Service Virtualization for tests

VCR-style HTTP
record & replay

Like Ruby's VCR — record the HTTP your tests make, replay it offline — but the tape is readable Markdown you can share across languages and review in a Git diff.

One native engine · seventeen language bindings · byte-identical tapes

get_person.md
## Interaction 0: GET /person/42

### Response body (200: application/json):
  {
-   "name": "Ada Lovelace"
+   "name": "Ada Lovelace",
+   "hairColor": "auburn"
  }
API drift shows up as an ordinary line-by-line diff in code review.

About

Service Virtualization for tests

Like Ruby's VCR, Servirtium records the HTTP conversations your tests make and replays them later without calling the real service — but the recording format is canonical, human-readable Markdown, so tapes can be shared across languages and API drift is reviewable in a Git diff.

For teams that love Agile, CI/CD, DevOps, or fast builds that devs can run on their workstations too. The name: SERvice VIRTualization IUM (inspired by Selenium).

Teams consuming vendor web-APIs

Eliminate the slow, flaky and costly parts of working against someone else's API in your test suite.

Vendors shipping example usages

Ship language-agnostic example scenarios — "out of credit at time of purchase", "increase an auction bid by a specified amount" — as Markdown tapes your clients can replay.

Why a web-service vendor would adopt this

Shipping Servirtium tapes is a developer-experience play. A vendor that hands clients ready-to-replay recordings lets those clients build and test against the API offline, for free, without sandbox keys or flaky network calls — so integrations land faster and churn less. Better DX wins evaluations and grows market share, which is exactly the incentive of a challenger trying to pull developers away from an incumbent.

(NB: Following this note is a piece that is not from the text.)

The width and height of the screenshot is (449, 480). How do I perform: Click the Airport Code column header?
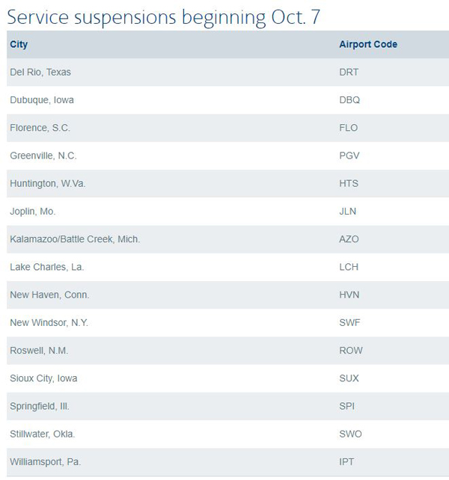tap(368, 44)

Conversely, a vendor that is already dominant in its market has little reason to promote Servirtium: friction-free, portable integration makes it easier for customers to evaluate and switch to rivals. The vendors most likely to embrace shareable, Git-diffable tapes are the ones competing on openness and developer goodwill — not the ones relying on lock-in.

Servirtium VCR

One engine, many languages

servirtium-vcr is the current direction for Servirtium. Instead of a separate re-implementation per language, there is a single record/replay engine — Markdown parser/emitter, HTTP server, request matching, redaction, whole-tape normalization and drift detection — built once as a native shared library, with a thin FFI binding per language on top.

Because every language drives the same engine, cross-language compatibility is a build-time guarantee, not something each library re-derives and drifts on. One monorepo, seventeen bindings, one build.

Language Binding mechanism In the monorepo
Go cgo go/
Python ctypes python/
Java FFM / Panama (JDK 22+) java/
.NET P/Invoke dotnet/
Rust libloading rust/
Ruby Fiddle ruby/
JavaScript & TypeScript koffi (Node) javascript/
Dart (and Flutter) dart:ffi dart/
PHP ext-ffi php/
Haskell foreign import ccall haskell/
Elixir shares the Erlang NIF (BEAM) elixir/
Pharo (Smalltalk) UnifiedFFI pharo/
Nim importc (linked) nim/
Zig extern C (linked) zig/
Lua C extension (Lua 5.4) lua/
Erlang C NIF (canonical, shared) erlang/
Gleam shares the Erlang NIF (BEAM) gleam/

The seventeen bindings build and test through one aeb run against the shared libservirtium_vcr.so. See the monorepo README for per-language quick-starts.

On the JVM, the Java binding also serves Kotlin, Scala, Clojure and Groovy — thin idiomatic layers (a Kotlin trailing-lambda DSL, a Groovy Closure DSL, Scala helpers, Clojure fns + with-open) over the same jar, with no second native FFI.

Looking for the independent http4k implementation or the earlier standalone per-language libraries? See Other & earlier implementations.

Markdown format

The tape file, up close

This is the tape file your tests commit and diff. One readable Markdown document captures the whole HTTP conversation — request, response, headers, bodies — so a change to the API shows up as an ordinary line-by-line diff in code review.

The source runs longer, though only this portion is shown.